» WRITTEN INSTRUCTION
Copy the following items line for line, without any changes.

» DATA FOR THIS EXERCISE
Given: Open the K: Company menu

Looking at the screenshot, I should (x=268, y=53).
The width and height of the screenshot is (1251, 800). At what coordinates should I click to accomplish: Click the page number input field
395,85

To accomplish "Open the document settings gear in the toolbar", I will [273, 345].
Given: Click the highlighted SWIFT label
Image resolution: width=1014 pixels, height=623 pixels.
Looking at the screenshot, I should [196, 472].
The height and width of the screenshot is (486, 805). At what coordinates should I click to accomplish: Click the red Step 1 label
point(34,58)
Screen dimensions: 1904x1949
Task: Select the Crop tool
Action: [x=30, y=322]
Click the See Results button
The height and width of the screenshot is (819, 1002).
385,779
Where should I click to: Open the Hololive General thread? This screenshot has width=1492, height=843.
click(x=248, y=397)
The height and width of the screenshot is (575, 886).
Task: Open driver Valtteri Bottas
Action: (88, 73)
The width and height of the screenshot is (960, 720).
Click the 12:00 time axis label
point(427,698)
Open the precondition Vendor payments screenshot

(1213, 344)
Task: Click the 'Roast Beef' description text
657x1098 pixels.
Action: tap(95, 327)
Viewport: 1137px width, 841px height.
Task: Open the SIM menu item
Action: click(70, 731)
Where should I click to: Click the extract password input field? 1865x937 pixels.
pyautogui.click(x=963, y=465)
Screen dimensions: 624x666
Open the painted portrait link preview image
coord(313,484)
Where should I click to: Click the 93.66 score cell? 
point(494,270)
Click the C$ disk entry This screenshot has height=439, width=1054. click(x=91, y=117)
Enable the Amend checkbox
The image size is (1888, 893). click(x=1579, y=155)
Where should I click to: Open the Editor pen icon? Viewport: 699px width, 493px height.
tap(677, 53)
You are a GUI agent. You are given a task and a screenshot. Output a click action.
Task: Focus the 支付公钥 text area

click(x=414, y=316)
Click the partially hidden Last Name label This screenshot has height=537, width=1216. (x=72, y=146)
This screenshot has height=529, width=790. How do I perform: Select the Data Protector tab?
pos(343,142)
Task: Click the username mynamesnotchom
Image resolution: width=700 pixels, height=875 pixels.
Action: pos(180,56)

» SOLVED EXERCISE
Given: Open the K: Company menu

Looking at the screenshot, I should (x=268, y=53).
The width and height of the screenshot is (1251, 800). At what coordinates should I click to accomplish: Click the page number input field
395,85

To accomplish "Open the document settings gear in the toolbar", I will [273, 345].
Given: Click the highlighted SWIFT label
Image resolution: width=1014 pixels, height=623 pixels.
Looking at the screenshot, I should [196, 472].
The height and width of the screenshot is (486, 805). At what coordinates should I click to accomplish: Click the red Step 1 label
point(34,58)
Screen dimensions: 1904x1949
Task: Select the Crop tool
Action: [x=30, y=322]
Click the See Results button
The height and width of the screenshot is (819, 1002).
385,779
Where should I click to: Open the Hololive General thread? This screenshot has width=1492, height=843.
click(x=248, y=397)
The height and width of the screenshot is (575, 886).
Task: Open driver Valtteri Bottas
Action: (88, 73)
The width and height of the screenshot is (960, 720).
Click the 12:00 time axis label
point(427,698)
Open the precondition Vendor payments screenshot

(1213, 344)
Task: Click the 'Roast Beef' description text
657x1098 pixels.
Action: tap(95, 327)
Viewport: 1137px width, 841px height.
Task: Open the SIM menu item
Action: click(70, 731)
Where should I click to: Click the extract password input field? 1865x937 pixels.
pyautogui.click(x=963, y=465)
Screen dimensions: 624x666
Open the painted portrait link preview image
coord(313,484)
Where should I click to: Click the 93.66 score cell? 
point(494,270)
Click the C$ disk entry This screenshot has height=439, width=1054. click(x=91, y=117)
Enable the Amend checkbox
The image size is (1888, 893). click(x=1579, y=155)
Where should I click to: Open the Editor pen icon? Viewport: 699px width, 493px height.
tap(677, 53)
You are a GUI agent. You are given a task and a screenshot. Output a click action.
Task: Focus the 支付公钥 text area

click(x=414, y=316)
Click the partially hidden Last Name label This screenshot has height=537, width=1216. (x=72, y=146)
This screenshot has height=529, width=790. How do I perform: Select the Data Protector tab?
pos(343,142)
Task: Click the username mynamesnotchom
Image resolution: width=700 pixels, height=875 pixels.
Action: pos(180,56)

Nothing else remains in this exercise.